▶ _Extract provided_
Mule Tales: Muuli’s import story

This week we’re in Finland, with Kaisa and her Spanish molly, Muuli. Kaisa maintains Muuli Projekti, her beautiful blog (and, I think, the blog with the best banner image!).

I’ve really enjoyed watching her journey with Muuli, and I think the story of how that journey started is an absolutely brilliant one. Many thanks to Kaisa for sharing it with us!

Images in this post are © copyright to Laura Lappalainen, Nina Rintala, Anu Kokkonen and Katri Määttänen.


Muuli in Spain

1. Why did you decide to import a mule, and how did you choose her?

When I was 15-18 years old, we had a donkey jack and a Shetland gelding in our home. I’m from the countryside so we had a stable of our own. Start was very difficult with the donkey but after 5 months I gained his trust and he was good to handle. Soon after that I was in the little group of active donkey people and we started Finnish Donkey Society. I’m society’s president now. So long ears have been in my life for the last 15 years, in a way or another.

I had owned a horse gelding for 3 years. He wasn’t very safe mount outside the outdoor school. He only wanted to be with other horses. He never trusted people. He was easy to handle, saddle, load and so on but I always felt that something was missing. He got all his motivation from friends and food.

Then around 2011 I was riding my friend’s hinny in Finland. Heikki is another of 2 big mules/hinnies in Finland. We were galloping with long reins on the trail in beautiful countryside. Then it just came to me, I needed to sell my horse and get a mule like this!

Later, in 2014, I was on a western riding course at the stable Heikki lives at and I got to ride one lesson with Heikki too. Heikki is a hinny between a finnhorse (Finnish national horse breed that was originally used in the agricultural work, nowadays mainly as trotters and mounts) and 120 cm tall Irish donkey mare.

Here in Finland and we don’t have many donkeys, and only a handful of mules. Donkey amount is about 400, and maybe 15 mules and only 2 of them were “horse sized”, all the rest are small pony mules. So it was impossible to buy a mule from Finland.

First I tried to find somebody with a horse mare and ask if I could cover their mare with a mammoth stallion. One of my friends have mammoth jackstock jack and jenny. But none of my friends had horse mares in those days. Or were willing to cover their mare with a donkey. In fact, some of them were like “that will ruin my mare”. Then in the other hand I found many people that were very interested about mules, just haven’t think about breeding a mule before. But we in Finland are slow and need to think everything for a long time, years.

▶ _Material_
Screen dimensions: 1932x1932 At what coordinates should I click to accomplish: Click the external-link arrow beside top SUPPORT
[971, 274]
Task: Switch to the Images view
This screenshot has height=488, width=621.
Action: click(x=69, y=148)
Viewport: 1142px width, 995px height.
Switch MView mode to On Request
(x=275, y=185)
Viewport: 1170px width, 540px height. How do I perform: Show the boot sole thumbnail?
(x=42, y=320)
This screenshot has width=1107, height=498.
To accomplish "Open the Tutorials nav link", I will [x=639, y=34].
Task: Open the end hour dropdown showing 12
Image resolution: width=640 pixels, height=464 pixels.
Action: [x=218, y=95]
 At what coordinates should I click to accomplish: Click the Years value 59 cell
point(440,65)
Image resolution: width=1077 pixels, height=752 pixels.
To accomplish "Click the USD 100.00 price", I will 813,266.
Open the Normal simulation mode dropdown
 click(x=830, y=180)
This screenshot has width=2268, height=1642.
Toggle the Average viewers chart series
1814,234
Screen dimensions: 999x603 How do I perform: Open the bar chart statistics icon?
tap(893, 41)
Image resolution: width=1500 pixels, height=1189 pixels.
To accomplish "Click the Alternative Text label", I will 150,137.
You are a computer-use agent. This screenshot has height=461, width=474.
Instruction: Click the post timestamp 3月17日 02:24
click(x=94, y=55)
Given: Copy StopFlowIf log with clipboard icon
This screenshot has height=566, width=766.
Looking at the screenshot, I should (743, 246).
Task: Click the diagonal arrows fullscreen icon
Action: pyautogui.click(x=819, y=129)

▶ _Problem set_
[1] Transcribe the Muuli interview, everything from "Mule Tales: Muuli’s" down to "you choose her?".
[2] Do these statements agree with the Muuli interview? Mark each yes or no and quote the deciding words. (a) Kaisa is now president of the Finnish Donkey Society. (b) Finland has roughly 40 mules. (c) Kaisa owned her horse gelding for five years.
The data above come from a separate source.

▶ _Complete answers_
[1]
Mule Tales: Muuli’s import story

This week we’re in Finland, with Kaisa and her Spanish molly, Muuli. Kaisa maintains Muuli Projekti, her beautiful blog (and, I think, the blog with the best banner image!).

I’ve really enjoyed watching her journey with Muuli, and I think the story of how that journey started is an absolutely brilliant one. Many thanks to Kaisa for sharing it with us!

Images in this post are © copyright to Laura Lappalainen, Nina Rintala, Anu Kokkonen and Katri Määttänen.


Muuli in Spain

1. Why did you decide to import a mule, and how did you choose her?

[2]
(a) Yes: "I’m society’s president now."
(b) No: "maybe 15 mules"
(c) No: "I had owned a horse gelding for 3 years."